Não é necessário ter dados de neurônios individuais para alcançar essa realização. O BCI da Synchron, com sede em Nova York, por exemplo, é inserido em um vaso sanguíneo cerebral e registra a atividade média de populações neuronais, permitindo também o controle do cursor e uma função de “clique esquerdo”. Até mesmo sistemas de gravação externos, baseados no couro cabeludo, podem oferecer aos usuários um controle básico do cursor.
O controle de um mouse de computador por meio do pensamento pode significar uma recuperação de independência e funcionalidade para pessoas que vivem com paralisia. No entanto, isso está longe das aspirações de Musk para o dispositivo Neuralink. “Imagine se Stephen Hawking pudesse se comunicar mais rápido do que um digitador habilidoso ou um leiloeiro”, escreveu Musk no X no mês de janeiro. “Esse é o objetivo”.

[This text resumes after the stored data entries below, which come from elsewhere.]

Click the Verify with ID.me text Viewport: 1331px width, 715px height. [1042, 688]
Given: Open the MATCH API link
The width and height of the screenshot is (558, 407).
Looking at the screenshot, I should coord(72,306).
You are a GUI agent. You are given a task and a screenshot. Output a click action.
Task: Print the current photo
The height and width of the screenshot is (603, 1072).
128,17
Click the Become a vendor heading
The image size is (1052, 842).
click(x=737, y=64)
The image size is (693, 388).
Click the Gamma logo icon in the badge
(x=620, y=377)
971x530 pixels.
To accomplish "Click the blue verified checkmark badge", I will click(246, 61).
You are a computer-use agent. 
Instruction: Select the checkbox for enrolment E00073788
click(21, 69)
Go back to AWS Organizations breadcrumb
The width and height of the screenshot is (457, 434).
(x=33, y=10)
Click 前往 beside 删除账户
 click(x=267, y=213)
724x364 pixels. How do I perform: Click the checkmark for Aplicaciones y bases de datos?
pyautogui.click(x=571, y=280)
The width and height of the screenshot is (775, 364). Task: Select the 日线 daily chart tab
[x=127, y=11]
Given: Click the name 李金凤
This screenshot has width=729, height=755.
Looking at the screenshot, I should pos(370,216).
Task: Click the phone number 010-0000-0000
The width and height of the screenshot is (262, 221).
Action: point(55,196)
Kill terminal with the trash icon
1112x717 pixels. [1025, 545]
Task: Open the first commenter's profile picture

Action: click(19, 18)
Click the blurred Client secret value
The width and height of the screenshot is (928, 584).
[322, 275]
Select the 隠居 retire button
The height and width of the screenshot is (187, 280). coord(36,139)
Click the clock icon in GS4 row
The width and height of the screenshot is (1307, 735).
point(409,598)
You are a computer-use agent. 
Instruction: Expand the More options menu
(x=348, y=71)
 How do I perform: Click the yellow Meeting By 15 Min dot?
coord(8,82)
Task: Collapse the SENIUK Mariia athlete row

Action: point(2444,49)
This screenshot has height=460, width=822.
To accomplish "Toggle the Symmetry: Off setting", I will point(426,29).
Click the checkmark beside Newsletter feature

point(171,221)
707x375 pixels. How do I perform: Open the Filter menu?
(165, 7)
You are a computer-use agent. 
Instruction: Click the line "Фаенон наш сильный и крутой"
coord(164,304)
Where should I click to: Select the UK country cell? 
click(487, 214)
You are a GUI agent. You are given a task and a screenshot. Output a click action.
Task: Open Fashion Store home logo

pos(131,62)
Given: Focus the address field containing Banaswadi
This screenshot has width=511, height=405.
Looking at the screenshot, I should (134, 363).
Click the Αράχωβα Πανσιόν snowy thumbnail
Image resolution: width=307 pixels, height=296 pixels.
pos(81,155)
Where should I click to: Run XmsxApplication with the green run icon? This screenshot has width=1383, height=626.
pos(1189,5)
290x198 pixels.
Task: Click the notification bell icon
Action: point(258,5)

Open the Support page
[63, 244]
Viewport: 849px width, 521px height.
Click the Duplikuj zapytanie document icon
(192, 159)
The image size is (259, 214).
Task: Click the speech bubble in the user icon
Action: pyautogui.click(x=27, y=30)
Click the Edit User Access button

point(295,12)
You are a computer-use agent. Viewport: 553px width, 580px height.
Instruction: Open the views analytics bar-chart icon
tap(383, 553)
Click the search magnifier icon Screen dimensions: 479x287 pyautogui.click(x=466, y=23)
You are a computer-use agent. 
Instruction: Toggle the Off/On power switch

Embora sistemas de eletrodos implantados de alta densidade, desenvolvidos por equipes acadêmicas, tenham permitido que participantes de testes com paralisia operassem braços e mãos robóticos protéticos e se comunicassem através da decodificação de sua fala imaginada, Ajiboye espera que o Neuralink, em breve, seja capaz de replicar alguns desses feitos. “Mas é difícil saber porque há muito pouca informação”, diz ele.
Na fase atual, os pesquisadores destacam que a segurança, tanto do dispositivo quanto da cirurgia, é crucial. Embora a Neuralink tenha postado vídeos online mostrando seu cirurgião robótico realizando a montagem dos componentes do chip cerebral em ágar, Sheth e outros pesquisadores não têm conhecimento sobre a primeira aplicação do sistema na prática clínica.
Apesar disso, os cientistas recebem com entusiasmo os avanços da Neuralink. “Quanto mais empresas estiverem envolvidas em BCIs humanos”, diz Ajiboye, “melhor para impulsionar o campo”.